Herhaal woordelijk het stuk uit het uittreksel over Karl Gützlaff dat loopt tussen "Karl Gützlaff werd" en "hier zes leerde.", beide inbegrepen.

==== Uittreksel ====

Karl Gützlaff werd geboren 8 juli 1803 te Pyritz in Pommeren. [1]
Zijn vader was kleermaker. Na de stadsschool werd hij zadelmaker te Stettin. Koning Frederik Willem III, was zich na zijn bezoek aan
Stettin voor Gützlaff, van wie hij een gedicht ontving, gaan interesseren en besloot hem op zijn kosten naar een school te sturen te Berlijn o.l.v. pastor Jaenicke. Hier kon hij opgeleid
worden tot zendeling bij een Engels of Nederlands genootschap.
In de twee jaren (1821-23), dat hij onder zijn leiding werkte, voltrok zich bij Gützlaff een algehele omkeer, ten gevolge waarvan het de begeerte van zijn hart werd, God in de arbeid der zending te dienen. Hij voelde zich vooral aangetrokken tot de studie van vreemde talen, waarvan hij er hier zes leerde.
In de loop van 1823 vertrok hij naar Rotterdam. Het aldaar gevestigde Nederlansche Zendelinggenootschap had nl. Jaenicke om
enige aanstaande zendelingen gevraagd, die dan verder in ons land voor de arbeid in onze koloniën moesten worden gevormd, en onder degenen, die hij zond, behoorde ook Gützlaff. Ook hier betoonde
hij grote ijver en maakte een reis naar Londen, waar hij Robert Morrison, de pionier van de zending onder de Chinezen ontmoette. Ook reisde hij naar Parijs en begon hij al te schrijven. Zijn
eerste pennevrucht was een "Smeekschrift ten behoeve der Heidenen en Mohammedanen, gericht aan alle Christenen van Nederland".[2]) Het volgende was een werk in twee delen: "Geschiedenis der uitbreiding van Christus' Koningrijk op aarde". Toen dit in 1828 het licht
zag, was hij zelf al lang weg. Hij is in juli 1826 geordend en in september d.a.v. scheep gegaan, nadat hij nog een bezoek aan Messchert gebracht had. In januari 1827 kwam hij te Batavia aan.

==== Gegeven informatie ====

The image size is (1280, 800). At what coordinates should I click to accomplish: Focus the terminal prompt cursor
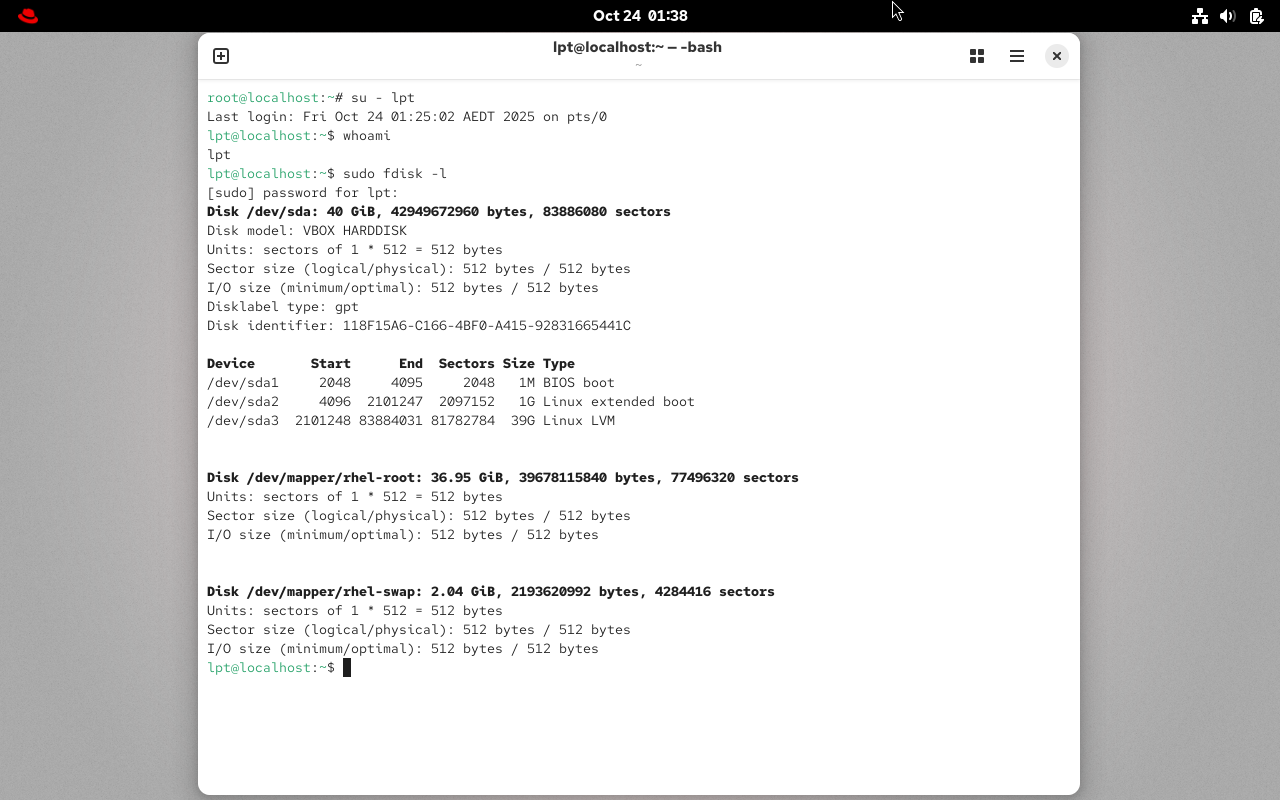click(347, 668)

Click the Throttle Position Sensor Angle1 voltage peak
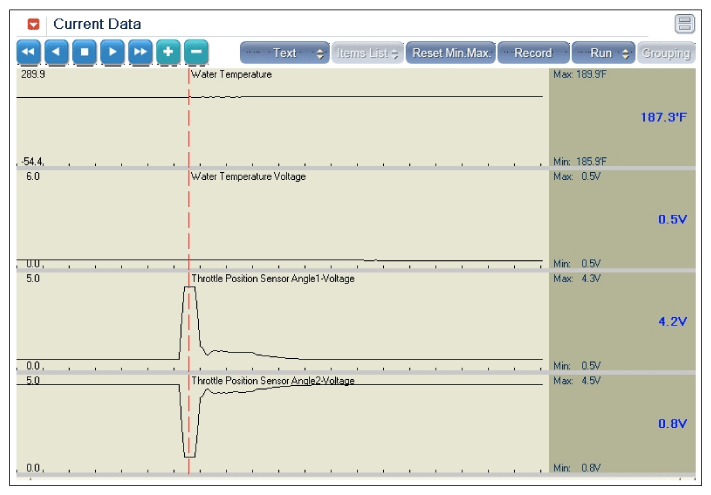click(x=190, y=287)
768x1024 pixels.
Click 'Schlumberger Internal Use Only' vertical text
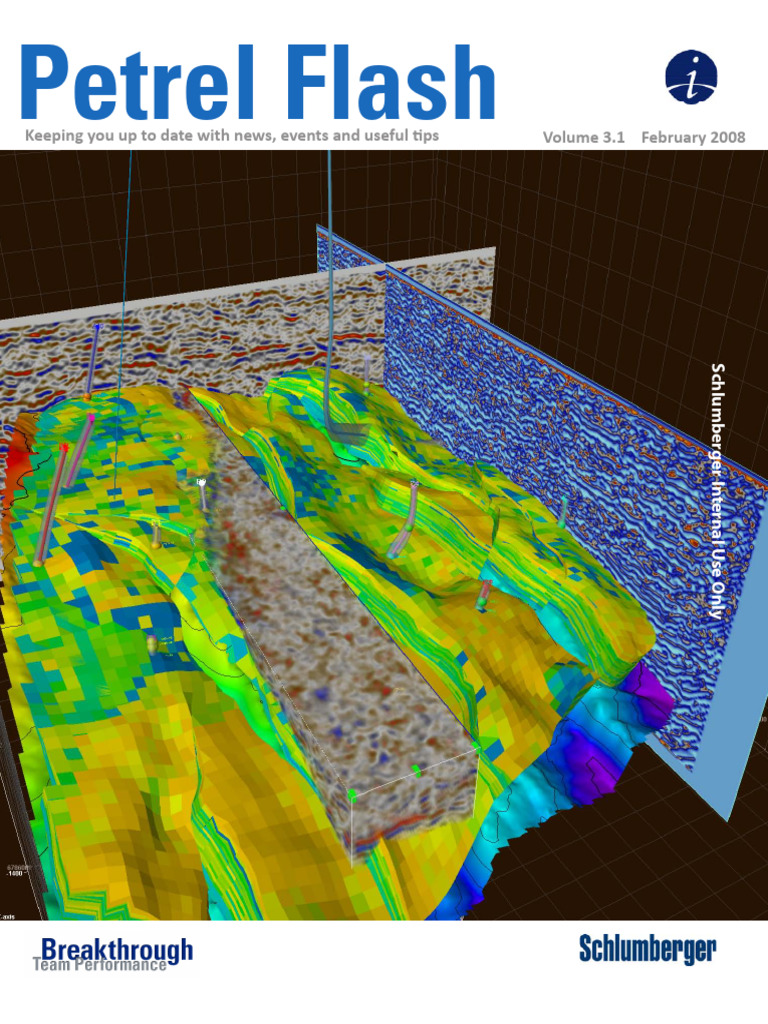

====

Oplossing:
Karl Gützlaff werd geboren 8 juli 1803 te Pyritz in Pommeren. [1]
Zijn vader was kleermaker. Na de stadsschool werd hij zadelmaker te Stettin. Koning Frederik Willem III, was zich na zijn bezoek aan
Stettin voor Gützlaff, van wie hij een gedicht ontving, gaan interesseren en besloot hem op zijn kosten naar een school te sturen te Berlijn o.l.v. pastor Jaenicke. Hier kon hij opgeleid
worden tot zendeling bij een Engels of Nederlands genootschap.
In de twee jaren (1821-23), dat hij onder zijn leiding werkte, voltrok zich bij Gützlaff een algehele omkeer, ten gevolge waarvan het de begeerte van zijn hart werd, God in de arbeid der zending te dienen. Hij voelde zich vooral aangetrokken tot de studie van vreemde talen, waarvan hij er hier zes leerde.